Some of the items in the Smithsonian’s collection are astonishingly beautiful (stringed instruments by the Italian master Antonio Stradivari); some are barely functional (an impossibly heavy banjo made from a World War I German artillery shell, with bullet casings for tuning pegs); and many are wayward and fanciful (a peanut-shaped harmonica with a Jimmy Carter smile). Of course, human whimsy can run headfirst into a wall of natural selection: there was to be no future for a piano fitted with bells, drums and a bassoon stop, or a violin with what appears to be a gramophone horn attached (to amplify and direct the sound).
The greatest treasures of the collection are neither out of sight nor only for silent display. These are the stringed instruments by Stradivari (1644-1737), who could put the geometry of a barely discernible curve in wood to heavenly purpose. Stradivari never heard a string quartet—the format emerged after his death—which perhaps helps explain why he made hundreds of violins and so few violas (only 13 still exist) and cellos (63 exist). Of the estimated 1,100 instruments Stradivari made, only 11 survivors feature ornamentation, with black lacquer tracings and ivory inlays.

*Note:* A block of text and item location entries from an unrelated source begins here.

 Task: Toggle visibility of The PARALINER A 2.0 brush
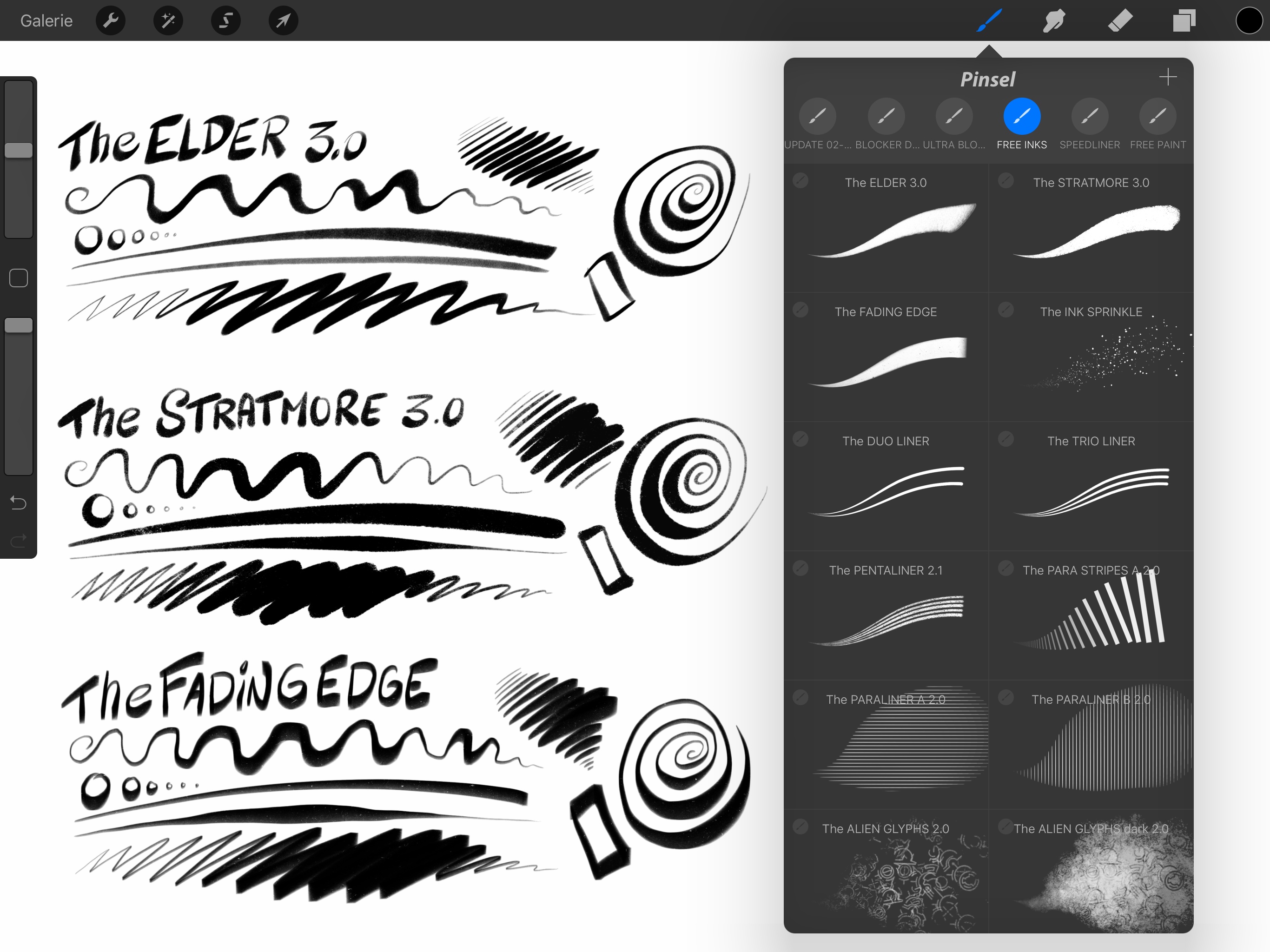pyautogui.click(x=800, y=698)
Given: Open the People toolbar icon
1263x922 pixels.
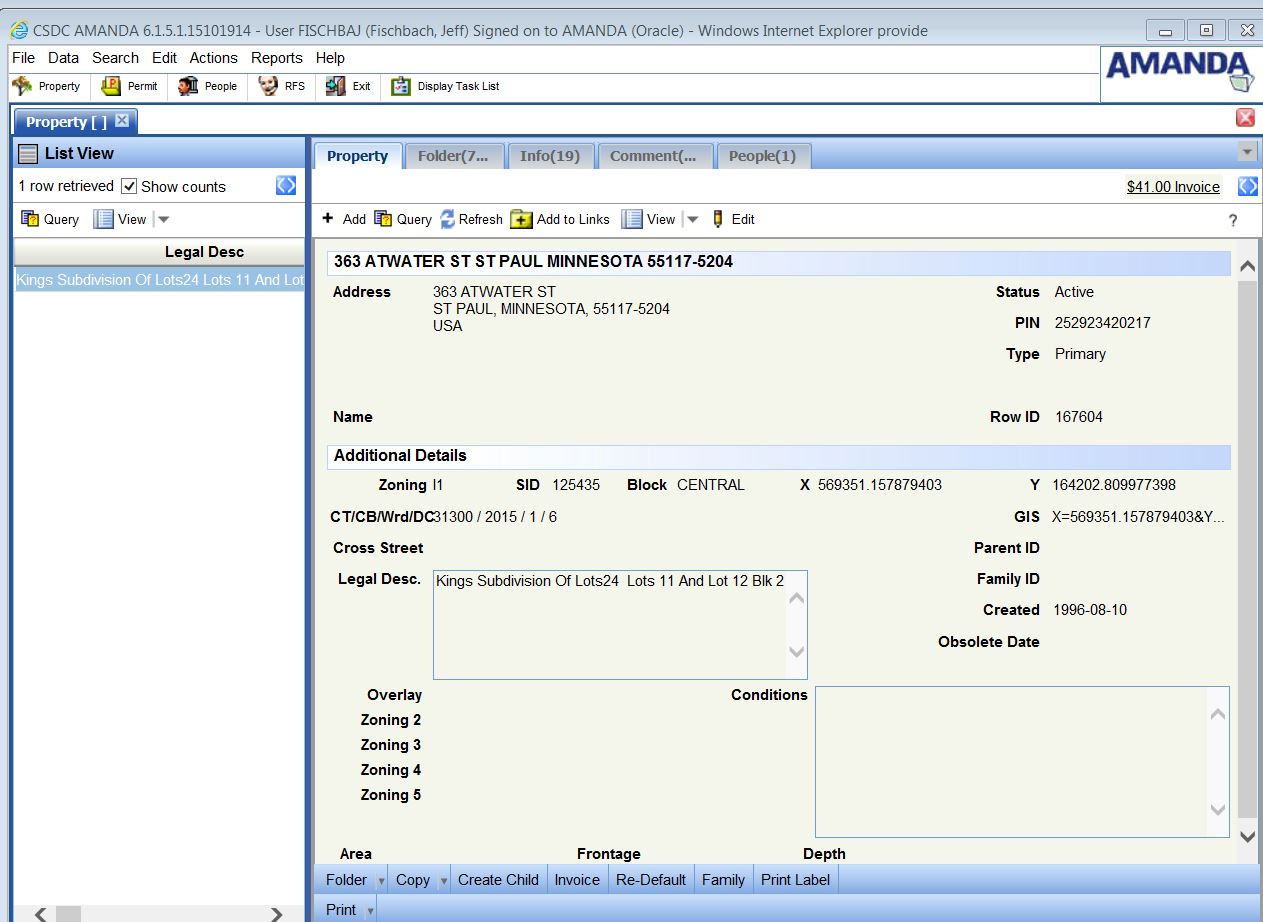Looking at the screenshot, I should [188, 87].
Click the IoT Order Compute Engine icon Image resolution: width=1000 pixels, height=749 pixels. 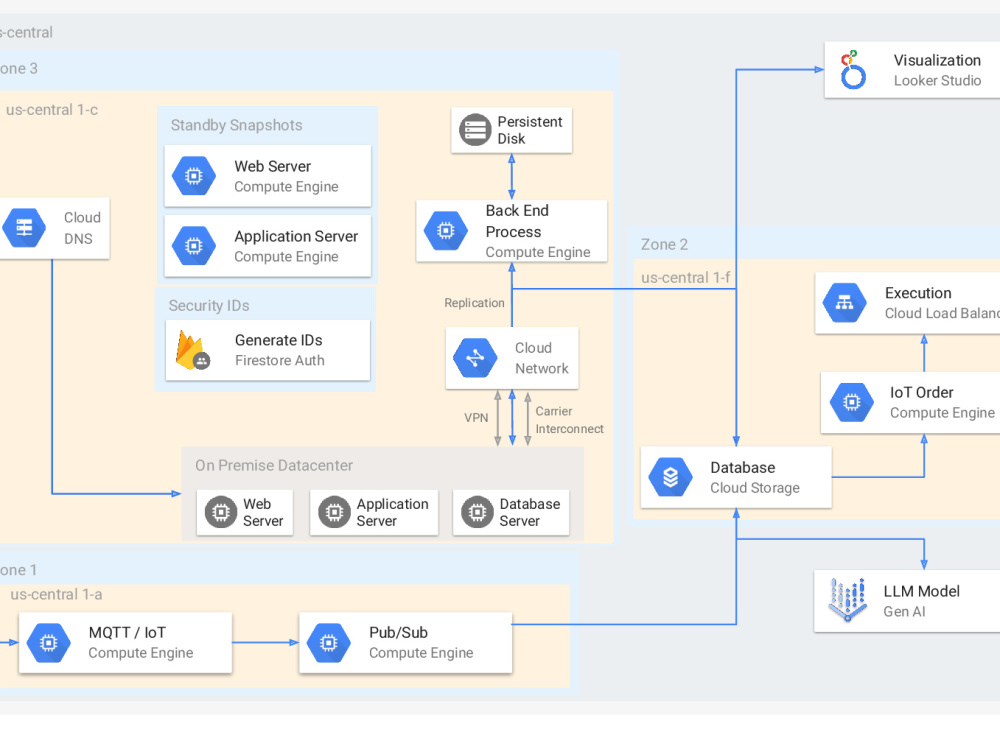click(x=851, y=402)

Four of those—a quartet of such exquisite physical beauty that they qualify as sculpted art—are in our collection, the gift of retired publisher Dr. Herbert Axelrod. Dr. Axelrod’s generosity has also brought us a superb set of instruments by Stradivari’s teacher, Nicolò Amati. We’re now renovating a gallery in the American History Museum in which all these rare and beautiful objects (and other prized examples of the luthier’s art) will be on display in 2003.
On display, that is, when they’re not at work. For the instruments are never shown to greater advantage, or kept in better health, than when they’re played. Former Smithsonian Secretary S. Dillon Ripley laid down the law about that: "Let the instruments sing!" On recordings and in the many chamber concerts sponsored by our music programs, the most spectacular of the instruments do just that. And when they sing, as they have for centuries, time is erased, differences are eased, and there is harmony across the ages.